The Jumping Boy
Back in January Skyler and I travelled to an old-fashioned, slightly decrepit beach resort on an obscure part of the Northland coast, along with a dozen other young couples we met on our antenatal course and have since befriended. We all had babies all nearing one, so we decided to throw a collective birthday bash for them at the little seaside colony. It was the loudest party I'd been to since I was an eighteen year-old living in Papakura, where Ozzy Osborne and Led Zep are regarded as cultural monuments.
We held another shindig for Aneirin in the Auckland Domain, that bucolic legacy of imperialist war, a few days before leaving for Tonga. Family members and friends keen to give the little lad a kiss and give us a few parting words - to warn us about the food that is sold in Nuku'alofa's main market, or ask us curiously whether the 'Tongese' still included any 'uncontacted tribes' protected by 'impenetrable jungle', or to enquire about whether an archaeologist/psychologist/poet/linguist would be welcome to drop by 'Atenisi campus and give a lecture or two (our answer, of course, was always 'yes', and we're looking forward to distinguished writer-scholars Murray Edmond and Richard Von Sturmer dropping anchor at 'Atenisi later this semester).
Now we've decided to mark Aneirin's official birthday by hiring a car and heading for one of the shelves of sand on Tongatapu's coast. Thanks to everybody who gave him presents at the Domain, or sent gifts through the post to Nuku'alofa.
I remember asking Brett Cross, whose daughter is eight months or so older than Aneirin, whether the first year of parenthood went fast or slow. "It passes very quickly - and, sometimes, very, very, slowly" Brett replied. I know what he meant. Anybody who doubts the claims of philosophers like Bergson and Heidegger that time is a partly subjective thing, and can flow hot or cold depending on the exhaustion or exhilaration of the individual human consciousness, simply hasn't experienced parenthood.
Here's Geoffrey Hill, my favourite living English-language poet, saluting childhood from the distance of old age:
The Jumping Boy
Here is the jumping boy, the boy
who jumps as I speak.
He is at home on the king's highway,
in call of the tall house, its blind
gable end, the trees - I know this place...
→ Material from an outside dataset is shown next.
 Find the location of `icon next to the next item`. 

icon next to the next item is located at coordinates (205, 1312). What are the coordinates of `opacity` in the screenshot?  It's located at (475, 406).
He leaps because he has serious
joy in leaping. The girl's
eyes no way allowed for, or else
she is close in convert and we
are to know that, not knowing how.
I'll bet she worships his plebeian
bullet head, Hermes' winged
plimsolls, the cracked toy tin hat
held on by elastic. His is winning
a momentous and just war
This may be levitation. I
could do that. Give my remembrance
to his new body. These episodes occur.